Ketika datang ke pelajaran matematika, Handi meminta semua orang untuk duduk terpisah, dan kemudian mengeluarkan kertas ujian yang dia salin dengan Pak Rusli tadi malam dan membagikannya.
"Guru!" Firman mengangkat tangannya.
"apa yang terjadi?"
"Udin tidak sekelas dengan SMP kita. Apakah dia harus mengikuti ujian juga?" Firman tampak sedikit tidak senang. Mungkin keberadaan Udin yang menantang harga diri mereka sebagai siswa sekolah menengah pertama.
"Ya, matematika Udin sangat bagus, jadi dia juga datang untuk mengikuti ujian, kamu harus mengerjakan kertas ujian ini! Jika tidak, kamu tidak bisa lulus ujian dan akan dikalahkan oleh adik laki-lakimu." Handi berkata kepada Firman sambil tersenyum.
"Tidak mungkin!" Firman menepuk-nepuk meja, "Aku akan mengambil tempat pertama kali ini!"
Handi tersenyum dan tidak mengatakan apa-apa. Bocah ini berpura-pura begitu sombong. Sayangnya, dia tidak tahu bahwa ada langit di luar langit. Dari segi kemampuan akademis sangat sulit bagi Firman untuk menyusul Udin.
"Guru!" Nurul di belakangnya menarik pakaian Handi.
"Iya Nurul?" Handi berbalik.
"Apakah kamu membuat kertas ujian ini dengan tangan sendiri?" Nurul bertanya dengan suara rendah.
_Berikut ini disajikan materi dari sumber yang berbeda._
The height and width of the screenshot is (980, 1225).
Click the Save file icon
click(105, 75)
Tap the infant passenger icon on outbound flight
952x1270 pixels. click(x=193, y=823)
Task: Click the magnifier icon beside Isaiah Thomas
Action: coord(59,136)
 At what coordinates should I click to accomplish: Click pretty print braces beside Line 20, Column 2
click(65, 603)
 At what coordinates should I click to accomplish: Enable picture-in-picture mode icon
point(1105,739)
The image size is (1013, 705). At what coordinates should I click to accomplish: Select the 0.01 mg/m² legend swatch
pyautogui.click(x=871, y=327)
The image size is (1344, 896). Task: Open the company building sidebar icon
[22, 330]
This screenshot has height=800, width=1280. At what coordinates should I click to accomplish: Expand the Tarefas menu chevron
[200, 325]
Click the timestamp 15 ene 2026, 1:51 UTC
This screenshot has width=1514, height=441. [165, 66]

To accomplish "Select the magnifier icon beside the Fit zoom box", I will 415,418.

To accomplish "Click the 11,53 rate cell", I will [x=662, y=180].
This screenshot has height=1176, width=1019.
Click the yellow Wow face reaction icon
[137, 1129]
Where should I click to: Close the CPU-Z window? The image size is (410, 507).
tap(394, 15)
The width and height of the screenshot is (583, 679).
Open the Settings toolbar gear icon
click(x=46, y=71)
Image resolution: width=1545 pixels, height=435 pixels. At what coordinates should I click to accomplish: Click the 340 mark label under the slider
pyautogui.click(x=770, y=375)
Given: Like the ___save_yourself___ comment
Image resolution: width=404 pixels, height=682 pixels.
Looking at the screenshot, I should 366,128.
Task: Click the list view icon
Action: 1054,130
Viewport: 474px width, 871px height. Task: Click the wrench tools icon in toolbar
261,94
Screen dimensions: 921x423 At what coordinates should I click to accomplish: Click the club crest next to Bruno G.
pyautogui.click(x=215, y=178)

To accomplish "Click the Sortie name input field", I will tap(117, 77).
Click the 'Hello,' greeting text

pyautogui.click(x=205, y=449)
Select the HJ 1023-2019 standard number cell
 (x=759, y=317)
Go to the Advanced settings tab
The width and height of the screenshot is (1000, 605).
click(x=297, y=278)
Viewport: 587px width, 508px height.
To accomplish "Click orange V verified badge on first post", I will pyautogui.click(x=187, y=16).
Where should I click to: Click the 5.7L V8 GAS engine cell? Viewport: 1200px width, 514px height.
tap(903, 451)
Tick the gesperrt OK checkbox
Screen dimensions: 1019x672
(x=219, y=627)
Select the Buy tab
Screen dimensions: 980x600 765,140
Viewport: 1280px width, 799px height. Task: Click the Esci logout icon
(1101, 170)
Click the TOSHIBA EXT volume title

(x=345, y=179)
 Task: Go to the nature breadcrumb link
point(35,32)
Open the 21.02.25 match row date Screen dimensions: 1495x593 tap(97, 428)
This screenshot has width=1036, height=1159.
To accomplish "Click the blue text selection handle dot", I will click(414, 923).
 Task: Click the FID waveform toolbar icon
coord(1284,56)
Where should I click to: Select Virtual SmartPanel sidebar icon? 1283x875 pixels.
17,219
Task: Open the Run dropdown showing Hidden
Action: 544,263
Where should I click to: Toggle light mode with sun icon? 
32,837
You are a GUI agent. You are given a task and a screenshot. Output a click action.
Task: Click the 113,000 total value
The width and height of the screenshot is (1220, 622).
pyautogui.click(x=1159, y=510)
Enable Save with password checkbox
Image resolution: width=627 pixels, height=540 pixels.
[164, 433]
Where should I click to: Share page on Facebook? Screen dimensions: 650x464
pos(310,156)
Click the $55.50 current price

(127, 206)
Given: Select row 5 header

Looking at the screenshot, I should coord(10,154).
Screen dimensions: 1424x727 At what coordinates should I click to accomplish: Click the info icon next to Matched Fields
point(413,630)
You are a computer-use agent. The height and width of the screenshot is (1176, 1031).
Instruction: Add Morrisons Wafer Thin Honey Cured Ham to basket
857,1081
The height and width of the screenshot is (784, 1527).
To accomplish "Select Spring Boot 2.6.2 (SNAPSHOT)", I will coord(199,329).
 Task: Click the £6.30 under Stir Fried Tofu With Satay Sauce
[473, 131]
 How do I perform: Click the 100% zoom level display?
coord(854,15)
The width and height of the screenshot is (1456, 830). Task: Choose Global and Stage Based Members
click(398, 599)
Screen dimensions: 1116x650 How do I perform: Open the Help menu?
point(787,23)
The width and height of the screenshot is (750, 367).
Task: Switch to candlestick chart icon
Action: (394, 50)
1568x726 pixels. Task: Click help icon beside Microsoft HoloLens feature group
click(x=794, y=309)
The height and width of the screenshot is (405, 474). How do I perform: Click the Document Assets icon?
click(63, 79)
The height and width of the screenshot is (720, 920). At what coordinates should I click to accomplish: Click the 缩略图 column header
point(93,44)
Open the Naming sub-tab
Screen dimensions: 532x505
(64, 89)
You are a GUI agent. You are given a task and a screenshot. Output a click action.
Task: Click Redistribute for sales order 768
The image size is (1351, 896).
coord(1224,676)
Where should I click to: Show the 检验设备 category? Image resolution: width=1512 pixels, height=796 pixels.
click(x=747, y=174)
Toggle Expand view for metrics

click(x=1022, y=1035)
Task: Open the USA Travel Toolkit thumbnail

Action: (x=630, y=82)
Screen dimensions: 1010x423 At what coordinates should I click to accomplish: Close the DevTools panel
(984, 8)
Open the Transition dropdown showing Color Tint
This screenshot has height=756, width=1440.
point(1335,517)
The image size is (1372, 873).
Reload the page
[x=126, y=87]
"Ya saya menyiapkannya dengan bantuan Pak Rusli dan saya membuat salinan ini semalam untuk digunakan kalian untuk mengikuti ujian."
Handi berkata dengan bangga, ini memang sesuatu yang bisa dibanggakan.
"Terima kasih guru," bisik Nurul.
Handi terkejut, lalu Udin juga berkata, "Terima kasih, guru!"
Jadi, keempat anak lainnya juga berteriak: "Terima kasih guru!"
Hati Handi menghangat, dan dia berpura-pura acuh tak acuh dan berkata, "Hei, tidak apa-apa, ini adalah tugasku dan Pak Rusli sebagai guru."